Rebus androgino, reincarnazione di un faraone egizio, filosofo assai colto, donna affascinante ed elegantissima, cervello in continua ricerca, l'anima piena, doppia di Mario/a Mieli, morto/a suicida a 30 anni ne aveva di cose da dire. Fare. Insegnare. Trasmettere. E come tutti i geni: osteggiata, dileggiata, isolata.
Mai banale, sofisticata, con una dolcezza fuori dal terreno, attrice, attivista, pensatore, seduttore, seduttrice, erotica, l'iconoclasta Mario, che preferiva essere chiamata Maria, in quell'attitudine dei grandi ad essere duali e dicotomici, ha contribuito a distruggere tutti i preconcetti sui gay, lottando per formare quella prima identità di genere e comunità LGBT che oggi ha acquisito maggiori diritti e tutele, anche grazie alle sue pacifiche, intelligenti lotte. Non classificabili. Rebus androgino di fuoco, 5 o 6 secoli fa sarebbe stato un grande alchimista, l'intenso film Gli anni amari certifica alcuni momenti della vita personale e pubblica di Mario Mieli, in un giovane eccellente Nicola Di Benedetto che regge tutto da solo, molto somigliante e assai naturale.
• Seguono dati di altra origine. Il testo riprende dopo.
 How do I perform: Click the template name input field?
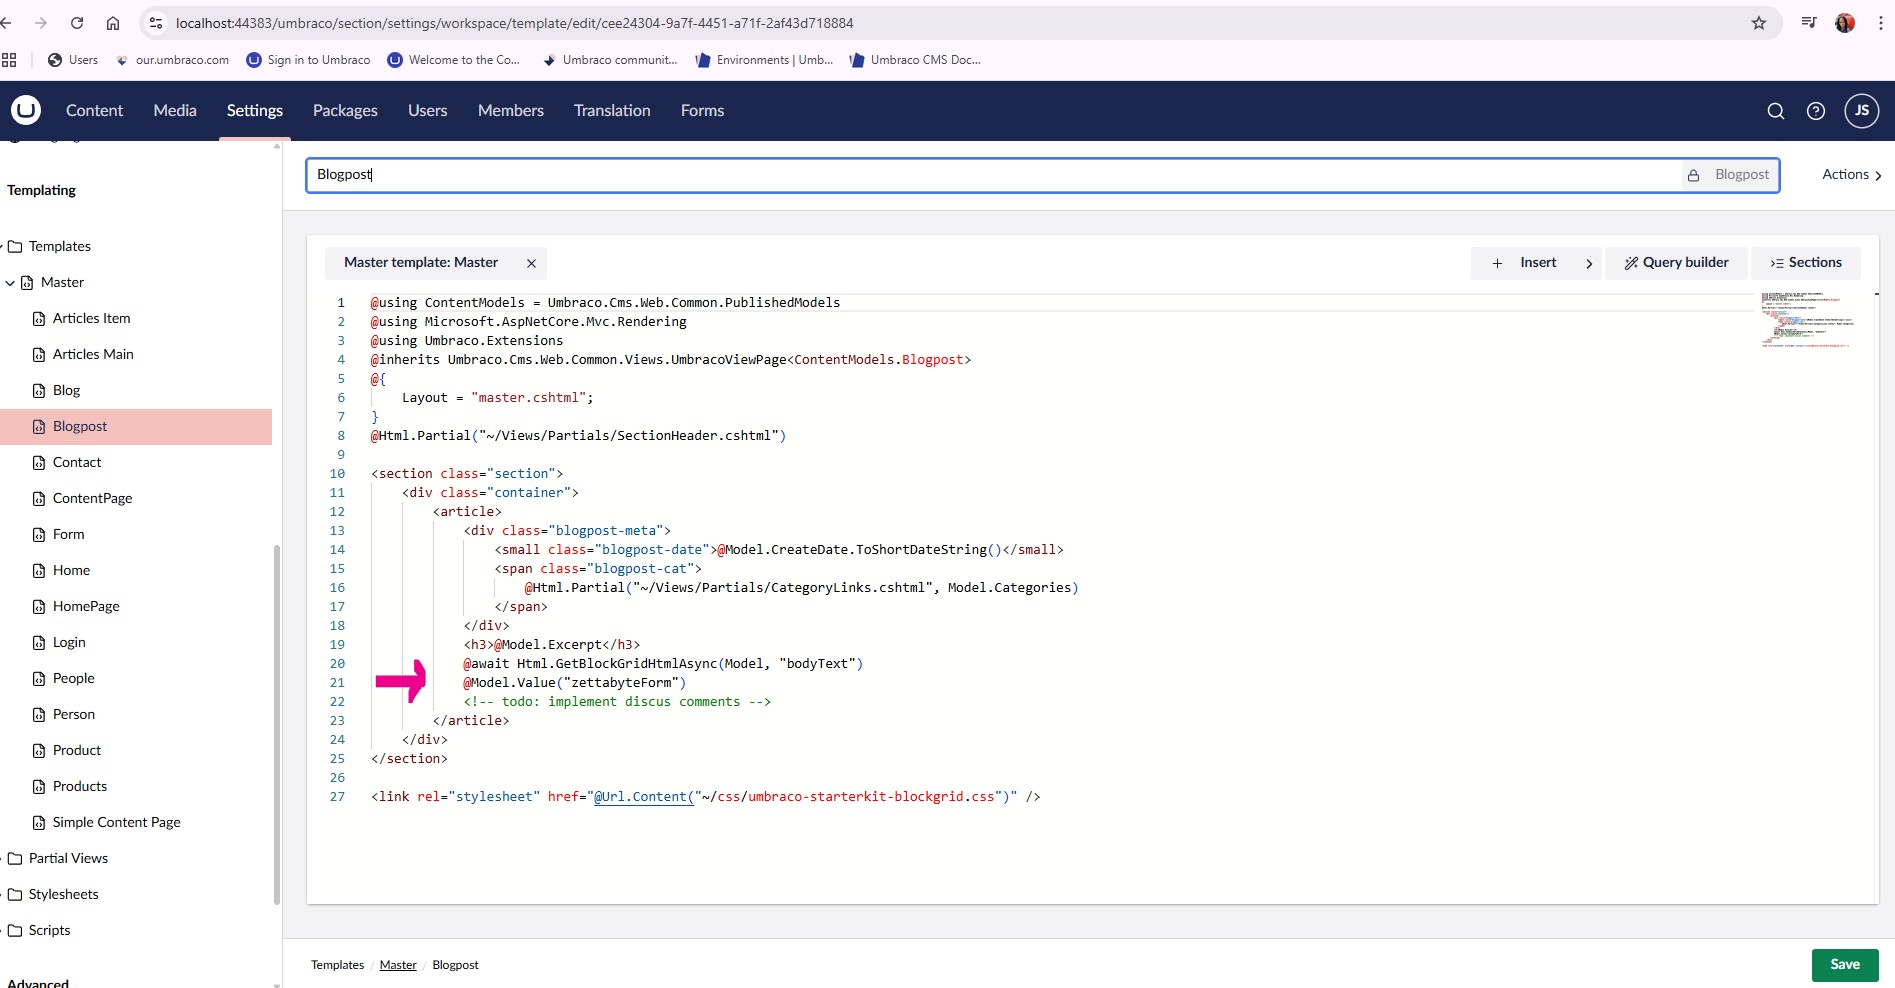pos(990,174)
Nato nel 1952 a Milano e morto tragicamente suicida nel 1983, Mario fu intellettuale, scrittore, attivista, performer, provocatore, ma soprattutto pensatore e innovatore dimenticato. Figlio di un imprenditore serico del comasco, penultimo di sette figli di discendenza egiziana ebrea, vive una vita intera in conflitto con il padre Walter (Antonio Catania) e la madre Liderica (Sandra Ceccarelli). Oltre che la diversità a tutti i livelli, incarnandone il prototipi. "Incompreso" come quello di Comencini. Ma per altri motivi, nella famiglia e negli affetti. Troppo avanti, troppo colto, troppo elegante, troppo solo. Un troppo che disturba, infastidisce perchè rende inadeguati e stupidi tutti gli altri; adombrandoli con la sua bellezza, eleganza. E savoir faire appunto! Diretto e sceneggiato da Andrea Adriatico con Grazia Verasani e Stefano Casi, Gli anni amari ripercorre la vita e i luoghi di Mario Mieli, attivista, intellettuale e artista di grande rilievo nell'Italia degli anni Settanta, tra i fondatori del movimento omosessuale nostrano.
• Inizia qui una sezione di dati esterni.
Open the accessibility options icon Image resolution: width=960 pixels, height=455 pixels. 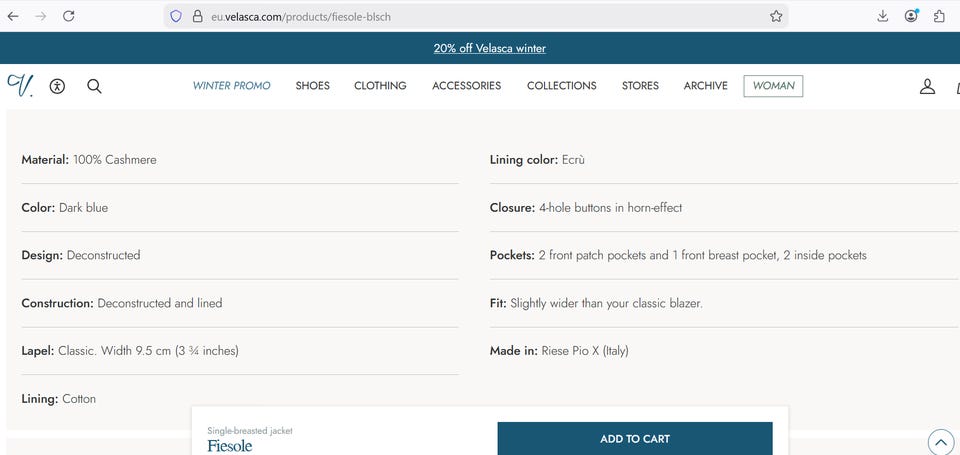(x=57, y=86)
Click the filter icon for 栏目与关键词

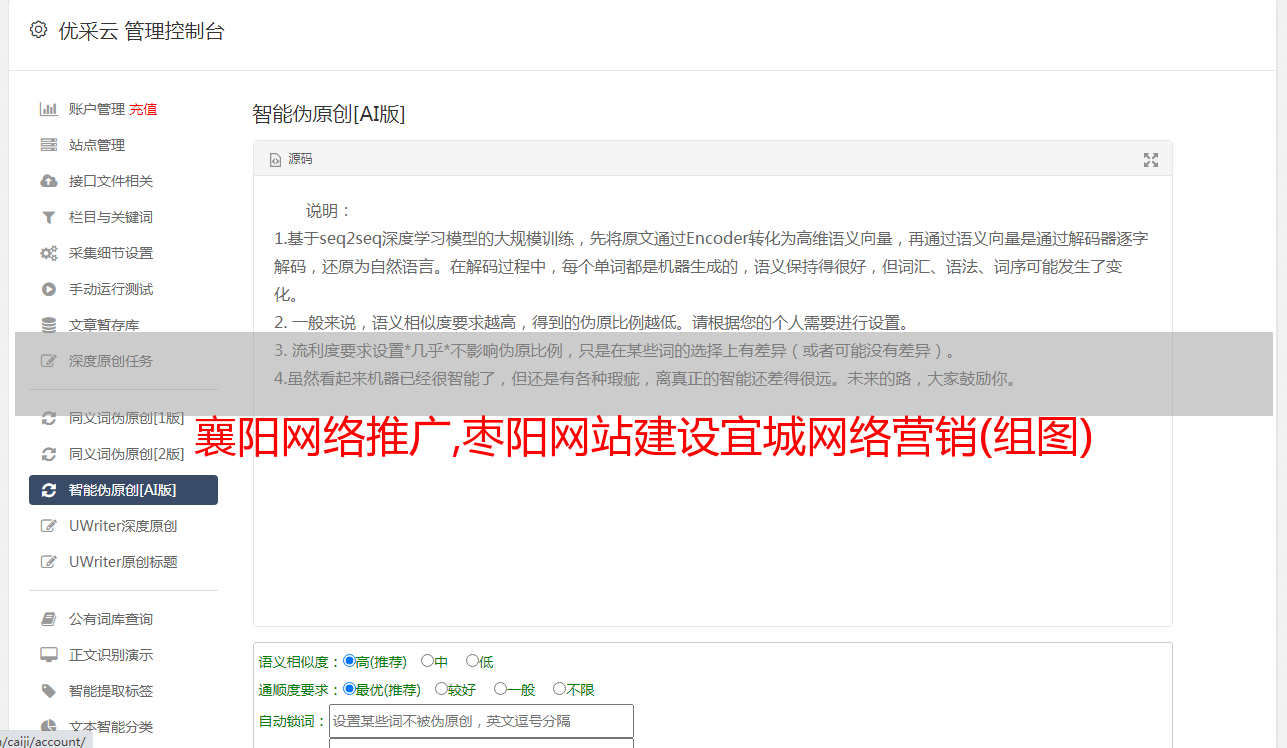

Ottime le scenografie, i costumi di Andrea Barberini e Giovanni Santecchia. La pellicola è girata con interni straordinari, scorci, visioni capovolte, scale, mobili e quadri di quegli anni 70, scelti con cura maniacaleche a volte per le inquadrature sui soggetti ne rafforzano le tematiche. Come ad esempio nel quadro della fine, in cui un giovane è morente a testa in giù, rievocando la realtà del protagonista, appeso appunto e suicida.
Il tutto assume forza e visione anche grazie al contributo di una grande fotografia di Gianmarco Rossetti, che segue i passi di un'adolescenza difficile al Parini di Milano. Poi la gioventù e la vita notturna sfrenata nella "Fossa dei Leoni" a parco Sempione e nei locali gay milanesi, quando ancora omosessualità era sinonimo di disturbo mentale; il viaggio a Londra e l'incontro fondamentale con l’attivismo inglese del Gay Liberation Front; il ritorno in patria e l'adesione al Fuori!, prima associazione del movimento di liberazione omosessuale italiano, e poi la fondazione dei Collettivi Omosessuali Milanesi; la pubblicazione del saggio Elementi di critica omosessuale; la popolarità mediatica, ma anche le turbe mentali.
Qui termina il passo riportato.